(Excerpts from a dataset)
══════════════════════════════

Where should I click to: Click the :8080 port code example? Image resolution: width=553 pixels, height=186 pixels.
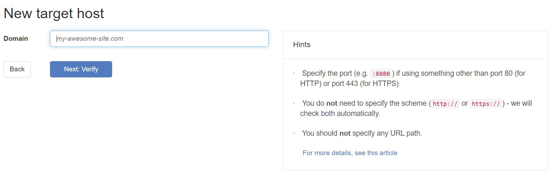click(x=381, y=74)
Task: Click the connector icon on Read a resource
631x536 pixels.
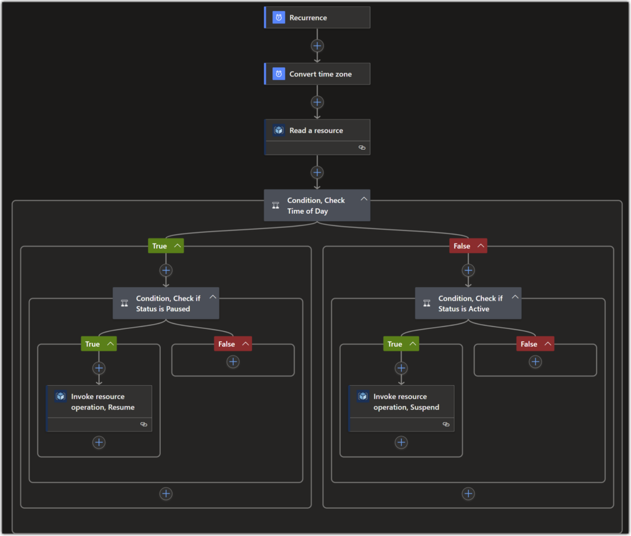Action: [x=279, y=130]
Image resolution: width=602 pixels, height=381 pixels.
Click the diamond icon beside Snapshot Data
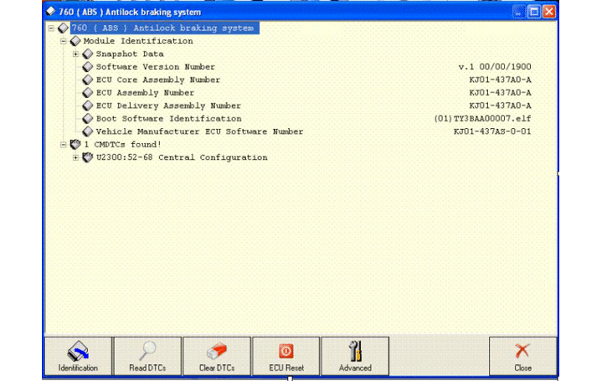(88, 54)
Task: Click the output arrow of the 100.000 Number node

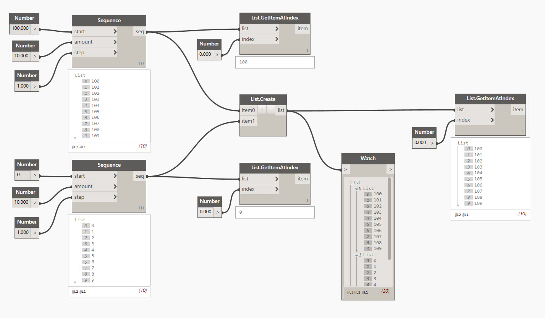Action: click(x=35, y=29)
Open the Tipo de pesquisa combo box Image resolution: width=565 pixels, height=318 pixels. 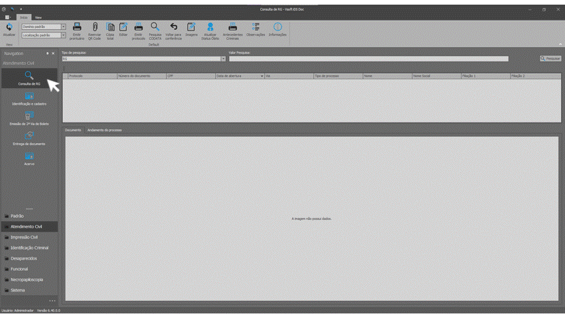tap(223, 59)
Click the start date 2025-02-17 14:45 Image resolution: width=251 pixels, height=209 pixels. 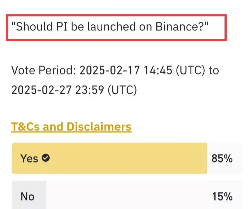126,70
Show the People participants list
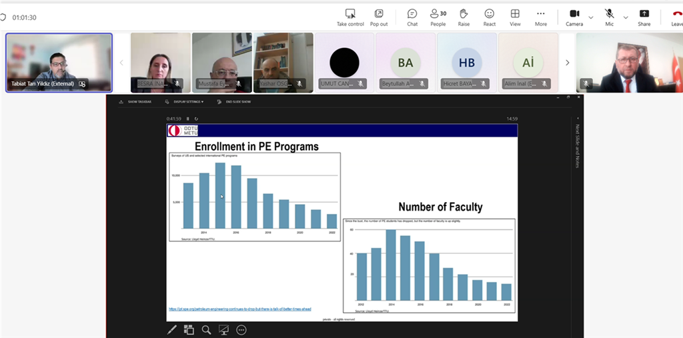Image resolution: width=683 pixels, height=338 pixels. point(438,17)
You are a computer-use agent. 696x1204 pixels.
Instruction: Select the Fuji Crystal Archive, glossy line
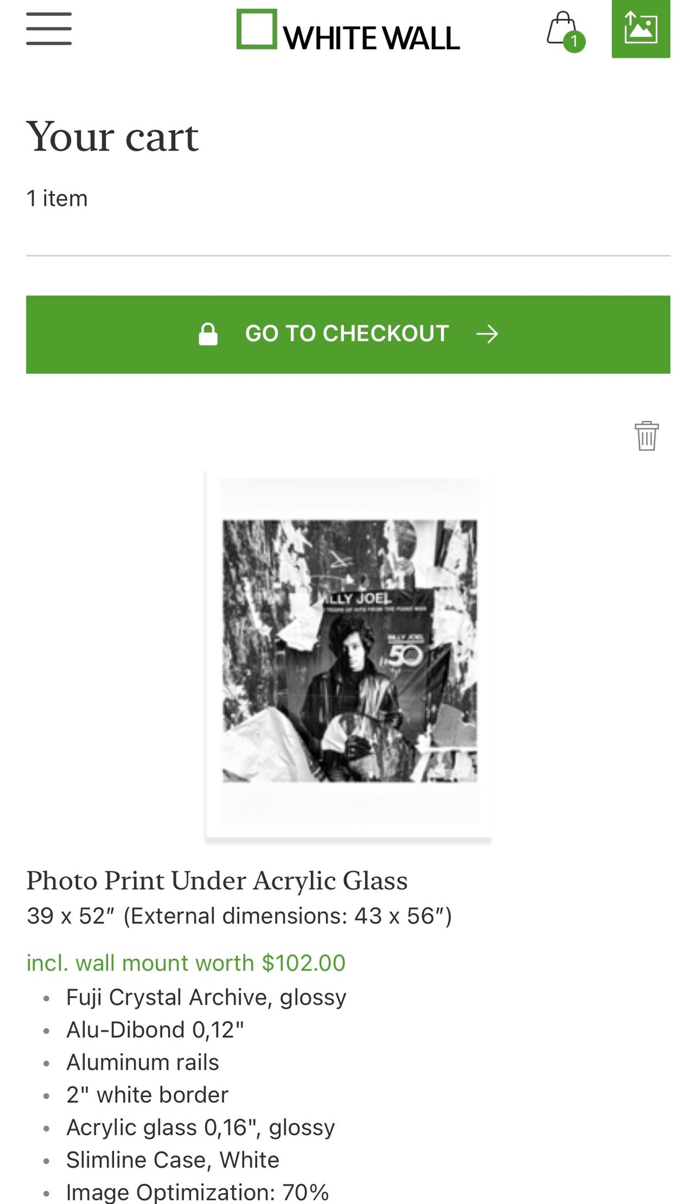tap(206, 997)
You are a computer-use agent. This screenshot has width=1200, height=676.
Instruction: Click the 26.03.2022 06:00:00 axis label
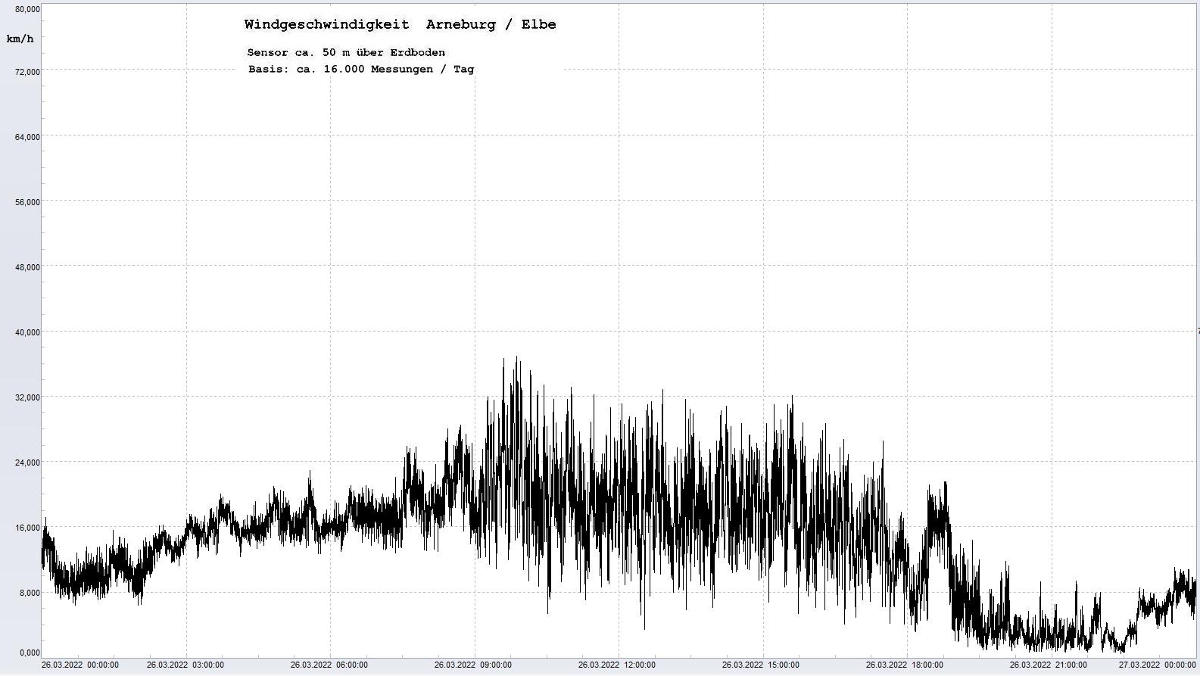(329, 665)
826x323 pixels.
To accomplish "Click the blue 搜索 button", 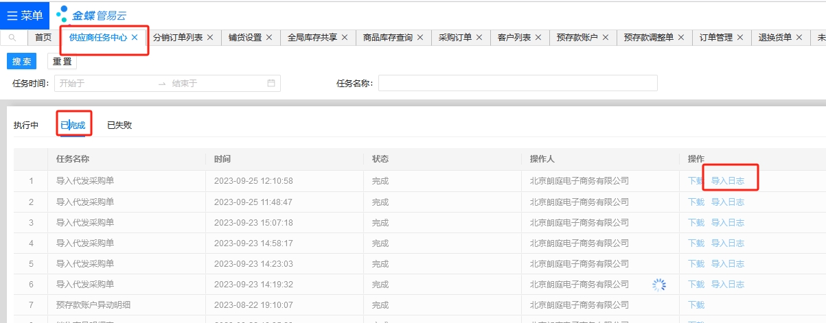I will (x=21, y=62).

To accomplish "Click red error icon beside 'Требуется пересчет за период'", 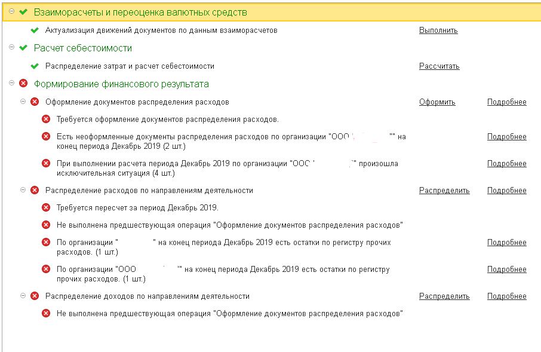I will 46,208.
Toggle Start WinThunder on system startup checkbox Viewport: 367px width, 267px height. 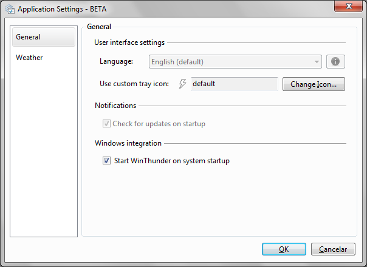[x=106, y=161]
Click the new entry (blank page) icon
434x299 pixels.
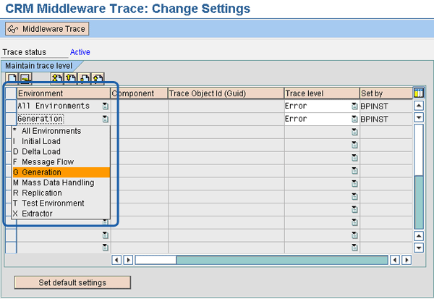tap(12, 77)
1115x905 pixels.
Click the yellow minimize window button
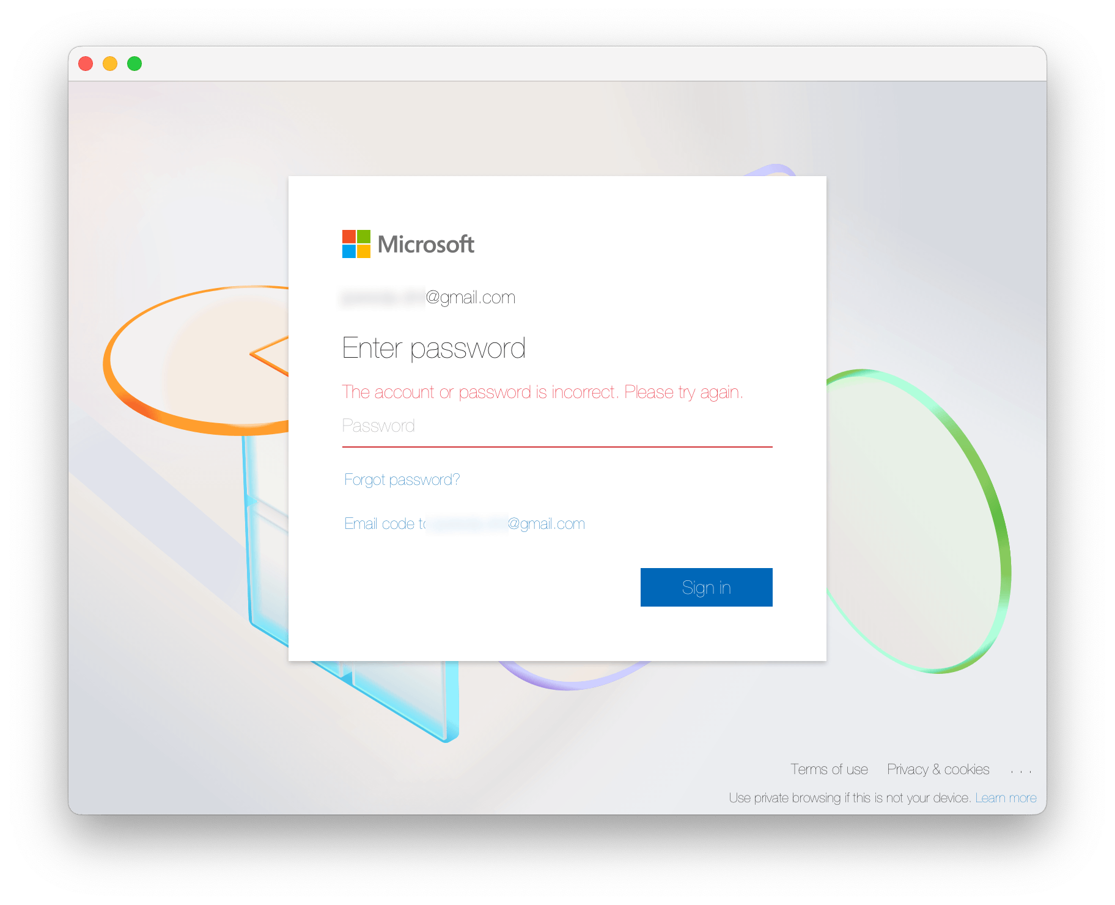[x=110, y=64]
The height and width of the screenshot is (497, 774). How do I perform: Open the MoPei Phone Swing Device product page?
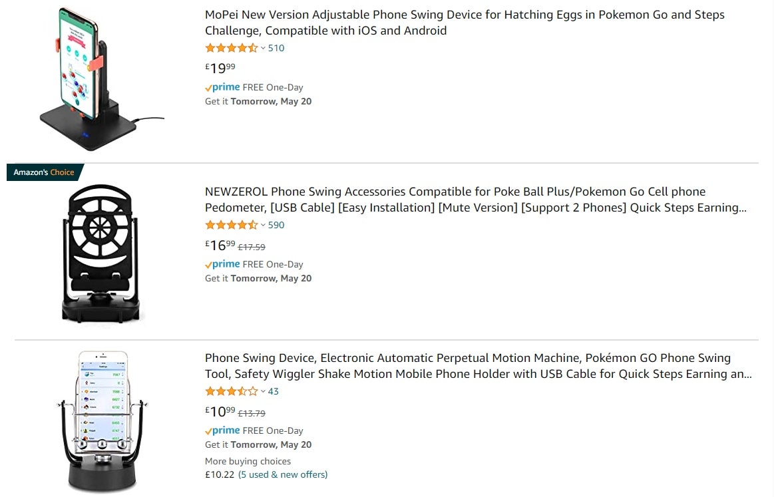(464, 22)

══════════════════════════════

Scan the records above and show every line in which the word "agent" occurs.

You are a computer-use agent. 696x1204 pixels.
You are a computer-use agent. This screenshot has width=1200, height=676.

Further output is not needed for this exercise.